__QUESTIONS TO ANSWER__:
a - Do the following statements agree with the Tahiti travel notes below? Answer yes or no for each, quoting the words from the notes that settle it.
(i) The notes advise changing dollars at hotels rather than at the bank.
(ii) There is no sales tax in Tahiti or the other islands of French Polynesia.
(iii) Travel Assistance International's medical benefits apply only outside the United States.
b - Carry on the Tahiti travel notes below from their final sentence.

__GIVEN TEXT__:
Currency: The exchange rate for the dollar is about 106 Pacific French francs. Trade your dollars at the bank rather than the hotels; you get a better deal.

There’s still no tipping or sales tax in Tahiti or other islands in French Polynesia. This isn’t to say that Tahiti is cheap. It isn’t, so you’d best shop around. Ask your travel agent for a package deal. Call your travel agent or Islands In The Sun at (800) 854-3413.

Trip Services

Travel Assistance International provides pre-trip information services for journeys throughout the world. Rates for members: $40 for eight days, $120 for a full year. Medical benefits are valid whenever members are 100 miles or more from home (coverage in both the United States and abroad). Other services: information on ski conditions, visas, passports, weather, currency exchange rates, tipping, shopping, restaurants, transportation. In addition, TAI will relay emergency messages to or from members. More than 200 offices in 160 nations (60 million subscribers).

Call Travel Assistance International, toll-free (800) 821-2828.

__THE DATA__:
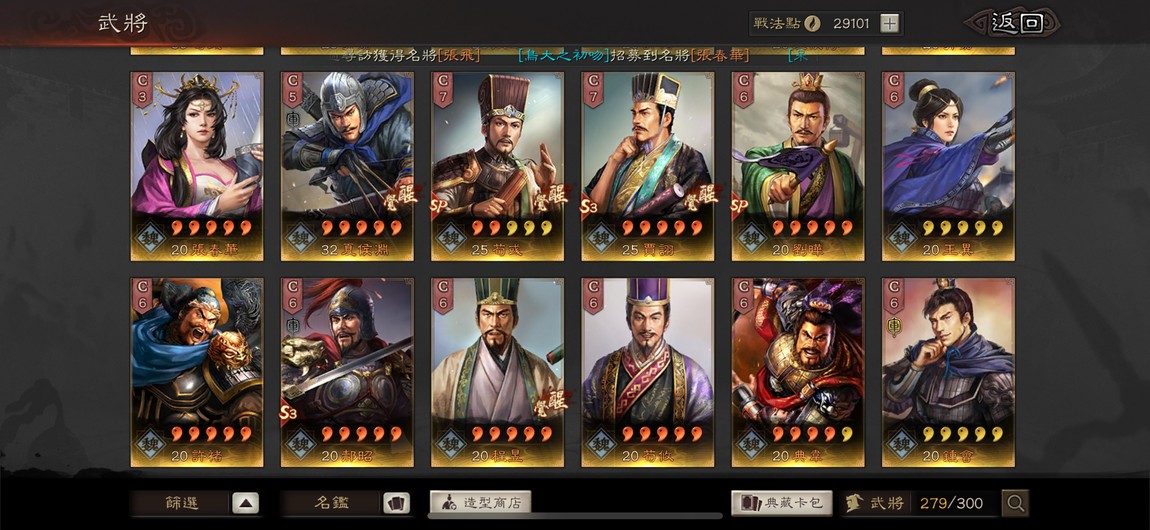Click the magnifier search icon
This screenshot has width=1150, height=530.
(x=1016, y=503)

__SOLVED TASKS__:
a -
(i) No: "Trade your dollars at the bank rather than the hotels; you get a better deal."
(ii) Yes: "There’s still no tipping or sales tax in Tahiti or other islands in French Polynesia."
(iii) No: "Medical benefits are valid whenever members are 100 miles or more from home (coverage in both the United States and abroad)."

b -
Small Hotels

Beverly Beyer, weekly co-author of “Footloose” in this section, has updated her pocket-size paperback, “Passport To Europe’s Small Hotels & Inns.” Lists hundreds of choices in 23 countries (Austria to Yugoslavia). At a “fine old estate looking down on Honfleur” in France, a double with bath at the Ferme de la Grand Cour will cost you $44 U.S. Or in Cambridge, England, Beyer lists the Belle Vue Guest House with $60 rooms (double, no private baths). In London, she names an old favorite of ours, the Westland, for $86 a night with private bath. Beyer gets into some pricey spots as well. She provides some excellent tips in her introduction (packing hints, car rentals, Eurailpasses, dining, etc.). Thumb through a copy at your bookstore and see what the book offers.